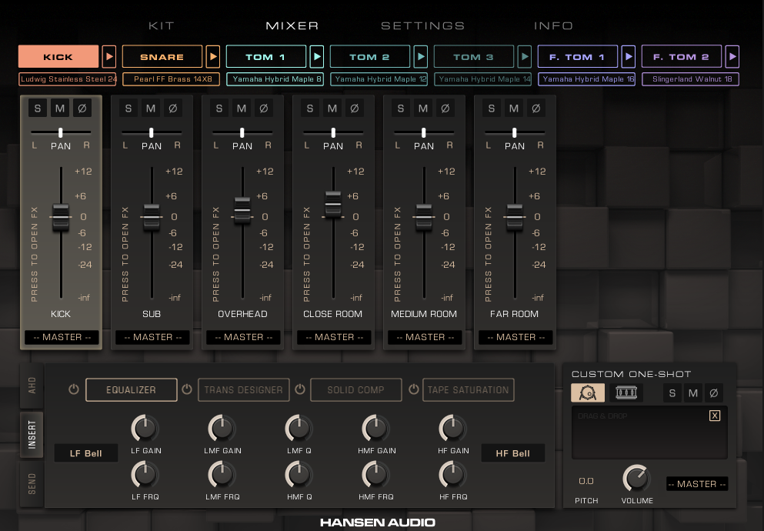764x531 pixels.
Task: Invert phase on the OVERHEAD channel
Action: (x=263, y=109)
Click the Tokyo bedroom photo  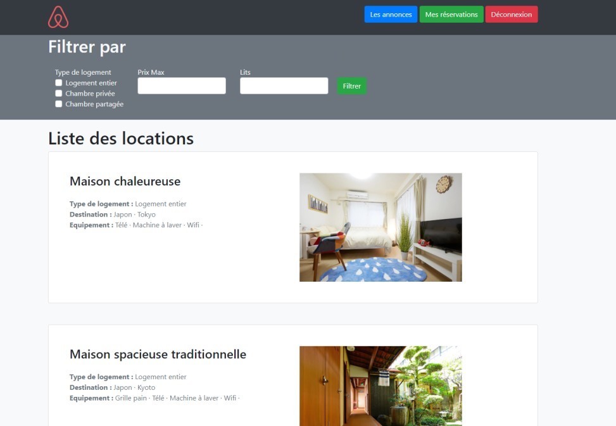[x=380, y=227]
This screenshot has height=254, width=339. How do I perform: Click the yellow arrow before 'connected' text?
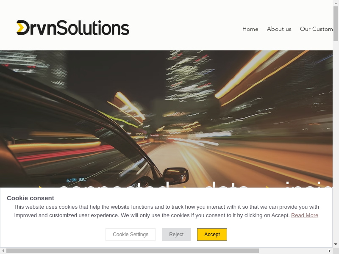point(41,187)
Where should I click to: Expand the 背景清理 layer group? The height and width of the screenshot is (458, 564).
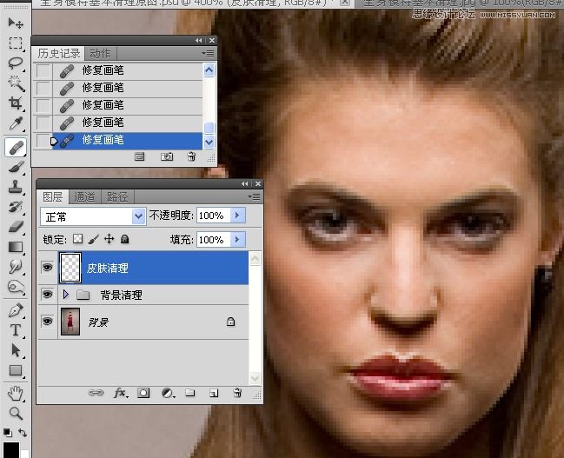tap(66, 295)
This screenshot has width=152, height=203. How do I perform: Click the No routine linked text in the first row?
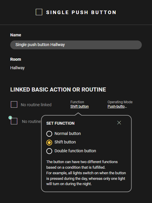[36, 105]
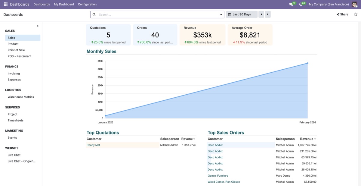Go to next period arrow
The height and width of the screenshot is (186, 361).
(267, 14)
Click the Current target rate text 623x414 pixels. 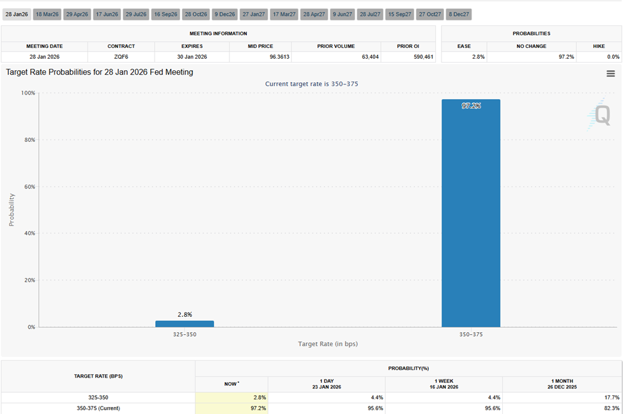pos(311,84)
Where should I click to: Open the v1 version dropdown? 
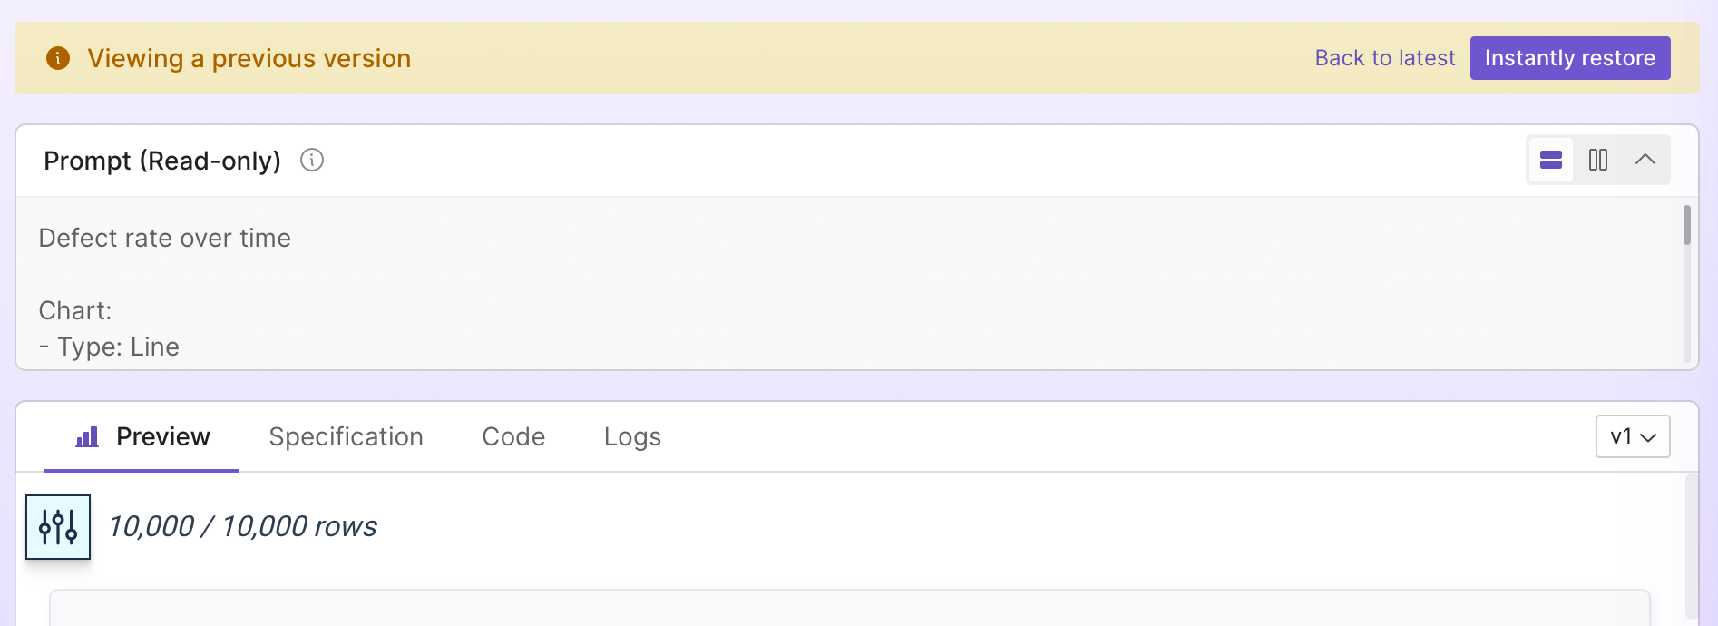click(x=1633, y=436)
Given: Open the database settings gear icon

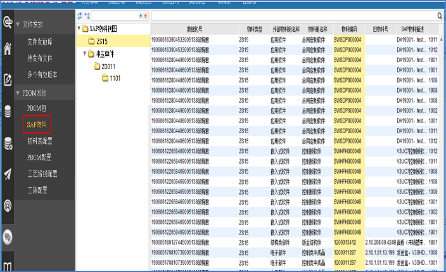Looking at the screenshot, I should coord(8,143).
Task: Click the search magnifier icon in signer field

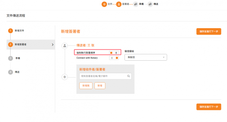Action: coord(129,76)
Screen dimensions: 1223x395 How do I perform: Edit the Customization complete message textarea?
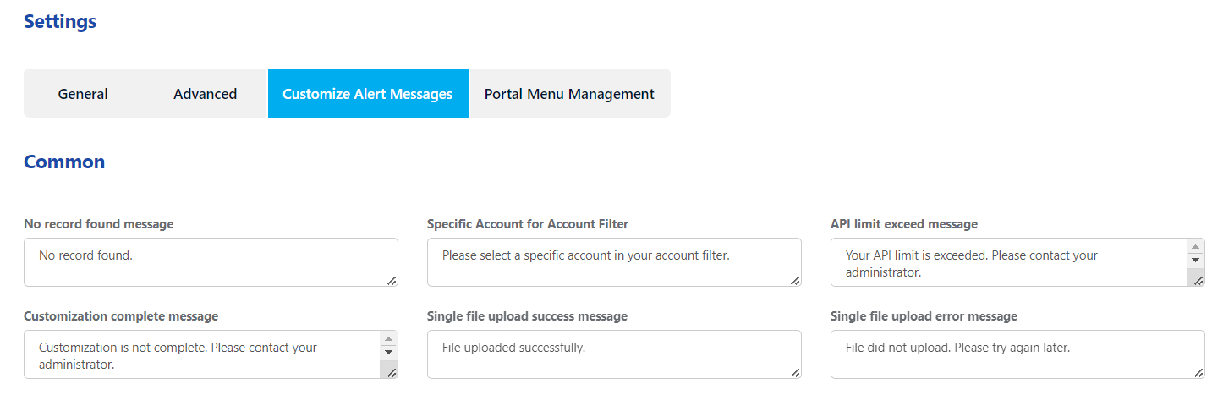click(202, 354)

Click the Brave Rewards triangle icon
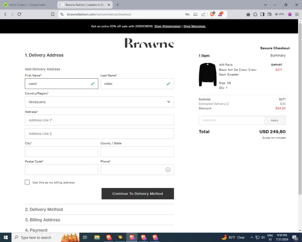click(220, 14)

═══

(What the task requires)
Reproduce the span beginning at the line with "Task: Click the" and ending at the last line of the entries above, inclusive, exactly as it stands. Exclude the pictures.

(Problem solution)
Task: Click the search magnifier icon in signer field

Action: coord(129,76)
Screen dimensions: 1223x395 How do I perform: Edit the Customization complete message textarea?
click(202, 354)

Click the Brave Rewards triangle icon
click(220, 14)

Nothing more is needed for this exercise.